In short, Backtracking Algorithm is simply, going one step back to proceed with the next available option when no further solution is possible.

### Graphical Representation of Backtracking

Graphically, Backtracking appears to be Depth First Search because DFS implements backtracking.

Observe the animation below, you will notice that on reaching the end (i.e leaf node), we go back upwards one step and check if there is some child node unvisited. we visit that node (i.e follow the new node’s path).

We repeat this process until we visit all the nodes of the graph.

Note: Depth First Search means, first go to the depth along a single path/branch unless no option is left, then come back by checking the chances of going forward at each step.

## How to implement Backtracking?

Backtracking is implemented using a stack.

In Backtracking, we require to go back on reaching a particular point or situation and for this, we need to keep track of what we have processed in previous steps. Therefore stack which follows the LIFO (Last In First Out) pattern helps in accomplishing the same.

In order to implement a stack, we use Recursion. Because in Recursion, on reaching the base case the recursive function traces back the previous recursive calls.
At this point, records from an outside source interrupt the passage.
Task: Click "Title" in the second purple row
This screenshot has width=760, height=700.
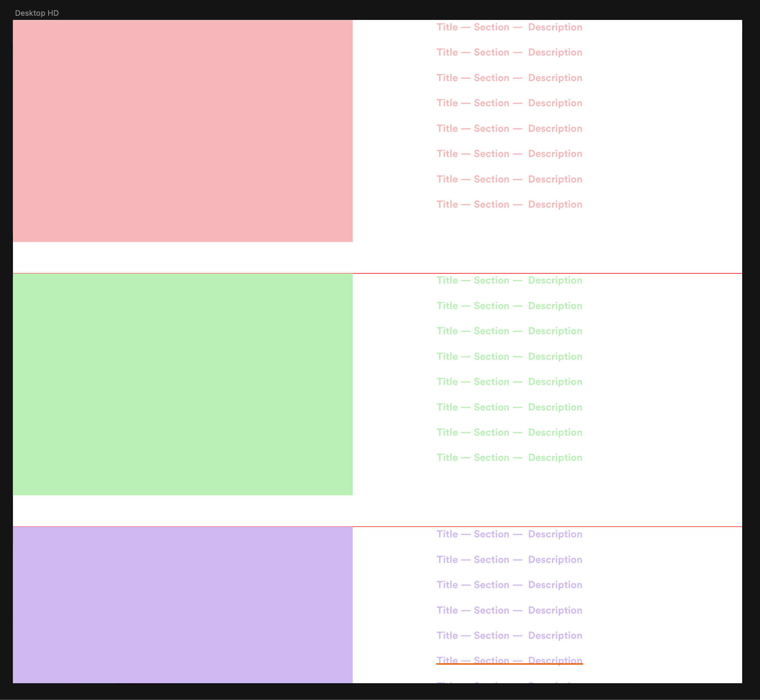Action: [447, 559]
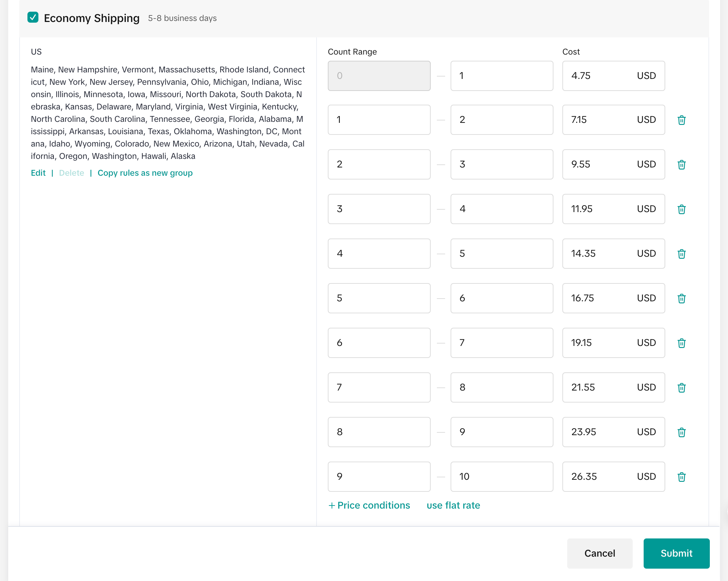Click the delete icon for 2-3 count range
The image size is (728, 581).
[681, 164]
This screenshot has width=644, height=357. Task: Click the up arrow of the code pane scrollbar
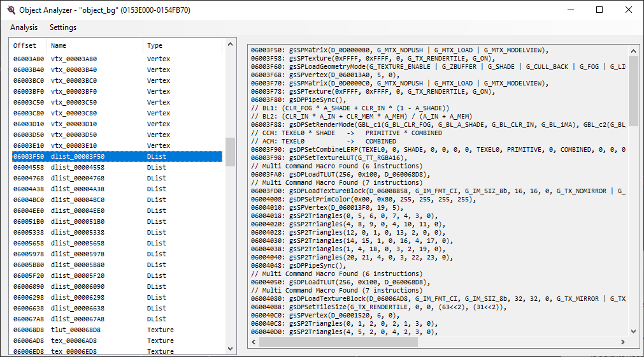click(x=633, y=50)
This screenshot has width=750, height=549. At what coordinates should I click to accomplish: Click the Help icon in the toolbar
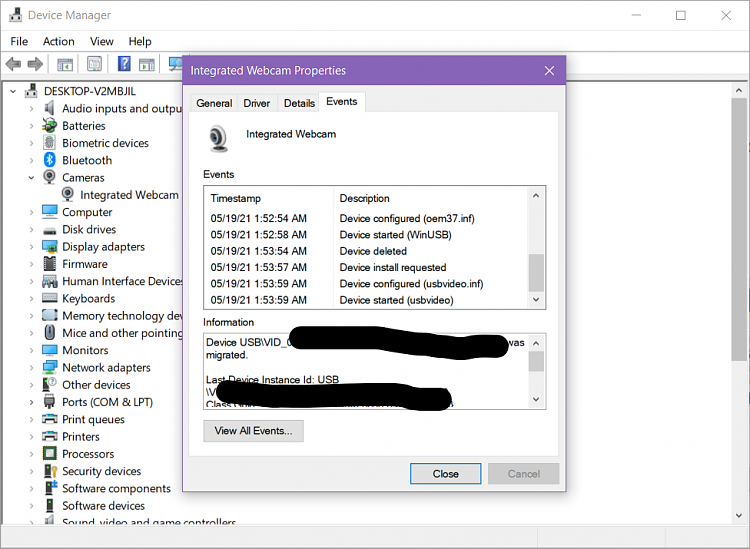124,64
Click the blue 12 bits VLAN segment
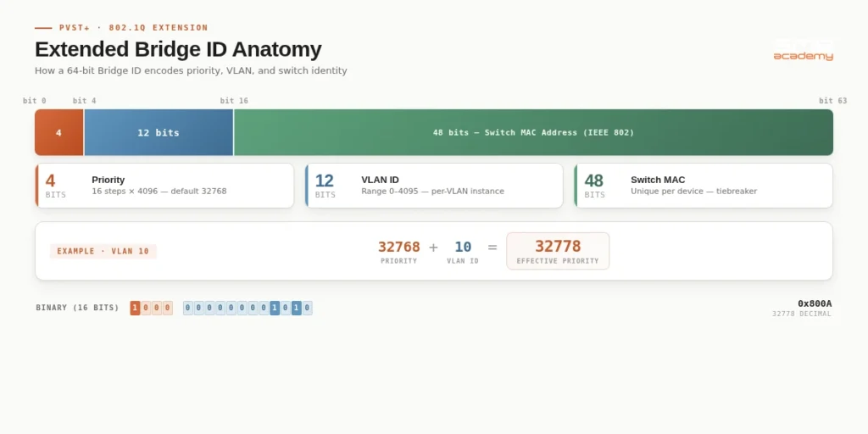The height and width of the screenshot is (434, 868). click(159, 133)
Simultaneously in the process of backtracking, we explicitly manipulate recursive function so that it goes forward with a different option if available.

Here is the code snippet of Depth First Search implementing Backtracking.

``````void dfs(int currentNode){
printf("%c ",vertex[currentNode]);
visited[currentNode] = 1;

// i decides the next path (node)
for(i=0; i<MAX; i++ ){
if(visited[i] == 0){
//Recursive call
dfs(i);
}
}
}``````

Refer this post for full Depth First Search Program.

## How to know When to Use Backtracking?

Anytime you solve a problem, that is solved by a series of decisions, you might make a wrong decision and when you realize that, you have to backtrack to a place where you made a decision and try something else.

Thus, break and analyze your given problem. If the series of decisions need to be made in the process to solve your problem, then there is a high chance, that the problem can be solved using Backtracking.

Example: N Queens Problem

In ‘N Queens Problem’, we require to decide for every chessboard cell, whether it is safe to place queen or not. If yes then we proceed to the next column for another queen, else we go back to decide another safe cell to place previously placed queen.

## Backtracking Overview

• Backtracking is often much faster then Brute Force method because it can eliminate large number of decisions with a single test.
• Backtracking is an important tool for solving constraint satisfaction problem.
• The Backtacking algorithm traverses the tree recusively from the root to down(DFS).
• Soduko can be solved using Backtracking

Implementation of the Backtracking algorithm for different types of problems can vary drastically. Hence writing general pseudocode for backtracking is not a wise move. First, understand the concept of backtracking and try to implement it with the use of recursion.

Do check our different examples on the backtracking algorithm here to know how to use Backtracking.

In this tutorial, we learned the concept of Backtracking algorithm with examples and also got to know how to implement backtracking algorithm using recursion.